Mark Twain, who knew a few things about telling a good story and presenting the implausible as believable, threw up his hands in despair when he had thoroughly researched the story of Tom Castro, a Wagga Wagga butcher who became the most famous imposter of all time.  Twain gave up the idea, though, when he admitted “the public would say such people are impossible” and contented himself with compiling a scrapbook on the remarkable case of “Sir Roger Charles Doughty Tichborne.”  
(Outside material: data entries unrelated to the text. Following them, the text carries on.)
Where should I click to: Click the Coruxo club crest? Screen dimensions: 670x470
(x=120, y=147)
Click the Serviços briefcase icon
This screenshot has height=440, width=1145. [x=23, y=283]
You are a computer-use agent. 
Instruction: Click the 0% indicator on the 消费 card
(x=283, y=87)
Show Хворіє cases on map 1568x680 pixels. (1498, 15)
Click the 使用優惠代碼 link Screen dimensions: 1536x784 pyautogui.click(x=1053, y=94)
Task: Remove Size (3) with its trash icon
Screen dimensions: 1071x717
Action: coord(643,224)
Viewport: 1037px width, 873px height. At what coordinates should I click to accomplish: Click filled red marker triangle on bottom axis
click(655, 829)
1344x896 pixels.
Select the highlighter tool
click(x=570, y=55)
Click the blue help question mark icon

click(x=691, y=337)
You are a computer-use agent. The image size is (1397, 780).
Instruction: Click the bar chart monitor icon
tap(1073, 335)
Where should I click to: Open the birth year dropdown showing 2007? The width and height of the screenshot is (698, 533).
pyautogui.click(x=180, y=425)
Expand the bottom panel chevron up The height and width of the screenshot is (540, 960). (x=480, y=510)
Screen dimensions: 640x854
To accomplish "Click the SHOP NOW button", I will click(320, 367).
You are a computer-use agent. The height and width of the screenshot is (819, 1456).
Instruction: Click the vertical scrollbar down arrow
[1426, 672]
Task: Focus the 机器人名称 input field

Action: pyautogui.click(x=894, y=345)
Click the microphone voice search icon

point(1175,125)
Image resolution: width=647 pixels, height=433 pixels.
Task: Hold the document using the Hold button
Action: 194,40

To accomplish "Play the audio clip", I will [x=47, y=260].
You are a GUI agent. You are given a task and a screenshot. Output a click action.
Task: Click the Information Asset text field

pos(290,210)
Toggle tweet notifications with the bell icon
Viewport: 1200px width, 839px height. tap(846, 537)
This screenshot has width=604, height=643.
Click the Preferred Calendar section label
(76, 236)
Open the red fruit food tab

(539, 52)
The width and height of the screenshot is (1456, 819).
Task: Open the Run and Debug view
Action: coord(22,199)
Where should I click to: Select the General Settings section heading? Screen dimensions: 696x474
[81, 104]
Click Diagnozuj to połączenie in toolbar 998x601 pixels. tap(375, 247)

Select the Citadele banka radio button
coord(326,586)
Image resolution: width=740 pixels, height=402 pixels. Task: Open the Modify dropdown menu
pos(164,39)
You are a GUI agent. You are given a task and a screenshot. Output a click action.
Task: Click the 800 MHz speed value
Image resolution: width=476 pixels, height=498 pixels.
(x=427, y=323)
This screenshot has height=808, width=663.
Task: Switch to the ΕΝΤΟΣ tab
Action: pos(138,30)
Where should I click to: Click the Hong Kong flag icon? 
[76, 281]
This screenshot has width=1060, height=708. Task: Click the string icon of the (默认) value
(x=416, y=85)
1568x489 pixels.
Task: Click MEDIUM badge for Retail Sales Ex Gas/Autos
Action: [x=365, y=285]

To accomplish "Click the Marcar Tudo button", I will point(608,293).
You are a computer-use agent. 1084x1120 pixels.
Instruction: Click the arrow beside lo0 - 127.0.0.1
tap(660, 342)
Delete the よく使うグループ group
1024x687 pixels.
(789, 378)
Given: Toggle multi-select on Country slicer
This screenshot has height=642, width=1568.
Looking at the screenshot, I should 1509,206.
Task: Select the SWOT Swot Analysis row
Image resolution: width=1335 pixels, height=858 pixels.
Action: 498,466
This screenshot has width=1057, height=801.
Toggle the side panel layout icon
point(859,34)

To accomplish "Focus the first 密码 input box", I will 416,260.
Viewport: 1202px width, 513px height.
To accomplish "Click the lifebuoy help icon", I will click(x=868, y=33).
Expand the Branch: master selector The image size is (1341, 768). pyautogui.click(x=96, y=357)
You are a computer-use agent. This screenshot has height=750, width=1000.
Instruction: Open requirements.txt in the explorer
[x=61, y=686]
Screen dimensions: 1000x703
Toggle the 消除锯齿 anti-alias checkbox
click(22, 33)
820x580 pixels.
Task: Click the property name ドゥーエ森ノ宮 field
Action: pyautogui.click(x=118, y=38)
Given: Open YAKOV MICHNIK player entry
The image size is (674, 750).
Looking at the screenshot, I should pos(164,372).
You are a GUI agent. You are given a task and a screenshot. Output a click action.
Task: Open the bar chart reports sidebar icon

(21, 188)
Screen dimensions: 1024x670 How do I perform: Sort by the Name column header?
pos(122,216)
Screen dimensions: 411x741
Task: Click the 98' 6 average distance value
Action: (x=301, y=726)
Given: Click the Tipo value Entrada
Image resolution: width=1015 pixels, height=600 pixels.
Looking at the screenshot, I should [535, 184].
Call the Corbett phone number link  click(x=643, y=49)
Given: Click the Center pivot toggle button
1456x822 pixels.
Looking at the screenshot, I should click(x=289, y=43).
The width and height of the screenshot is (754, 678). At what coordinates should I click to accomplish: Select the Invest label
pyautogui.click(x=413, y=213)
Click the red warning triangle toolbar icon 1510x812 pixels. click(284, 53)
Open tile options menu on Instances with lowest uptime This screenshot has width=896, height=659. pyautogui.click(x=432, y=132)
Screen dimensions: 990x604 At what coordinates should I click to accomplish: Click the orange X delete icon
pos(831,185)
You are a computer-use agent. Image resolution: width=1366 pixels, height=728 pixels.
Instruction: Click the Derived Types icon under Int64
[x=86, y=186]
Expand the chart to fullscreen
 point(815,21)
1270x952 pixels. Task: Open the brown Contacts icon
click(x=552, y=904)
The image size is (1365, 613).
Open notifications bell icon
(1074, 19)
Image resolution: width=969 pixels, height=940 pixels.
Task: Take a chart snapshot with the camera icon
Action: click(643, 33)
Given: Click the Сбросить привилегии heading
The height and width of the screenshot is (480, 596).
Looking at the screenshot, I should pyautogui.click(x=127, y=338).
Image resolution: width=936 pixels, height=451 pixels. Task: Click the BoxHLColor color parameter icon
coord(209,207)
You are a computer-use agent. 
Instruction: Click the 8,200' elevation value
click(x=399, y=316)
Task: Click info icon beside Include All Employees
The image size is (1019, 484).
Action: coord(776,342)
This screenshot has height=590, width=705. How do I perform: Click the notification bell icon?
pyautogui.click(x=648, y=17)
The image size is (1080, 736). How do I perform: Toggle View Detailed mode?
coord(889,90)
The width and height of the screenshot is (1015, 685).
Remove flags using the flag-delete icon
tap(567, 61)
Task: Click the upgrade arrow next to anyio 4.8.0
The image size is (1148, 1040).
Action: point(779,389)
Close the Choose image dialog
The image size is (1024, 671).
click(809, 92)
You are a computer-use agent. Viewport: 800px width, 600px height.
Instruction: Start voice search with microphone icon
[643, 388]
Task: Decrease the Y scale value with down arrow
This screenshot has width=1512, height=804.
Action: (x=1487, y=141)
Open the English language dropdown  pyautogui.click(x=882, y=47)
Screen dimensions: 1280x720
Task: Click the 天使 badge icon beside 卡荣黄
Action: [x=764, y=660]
Fortunately for contemporary readers Paul Terry, an author whose wit at time rivals Mark Twain himself, has taken up the tale and produced a book that is both hilarious and intriguing.  The story of the imposter Castro (or was his name Arthur Orton?) who managed to fool even the real baronet’s own mother and became an international sensation after enduring lengthy civil and criminal trials reads like an impossible novel.  Even though the Claimant was a huge, fat, toothless and coarse man, he managed to pass himself off as an aristocrat who was lost at sea in the early 1850s by claiming he had been picked up as a shipwreck survivor and taken to Australia by a ship no one seems to have been able to document.  By claiming to be Tichborne, Castro gained passage from Sydney to London where he demanded both the title (and more importantly) the fortune of a family that wanted nothing to do with him.  Only the aged, widowed mother of the lost Tichborne heir accepted him, but she inconveniently died before either of the trials began.

This book is, in places, a mystery, a tragedy, and a laugh out loud comedy.  Terry has a remarkably dry wit that shines through on every page.  I was totally captivated by this book, and I cannot recommend it highly enough. I think even Mark Twain would have enjoyed it.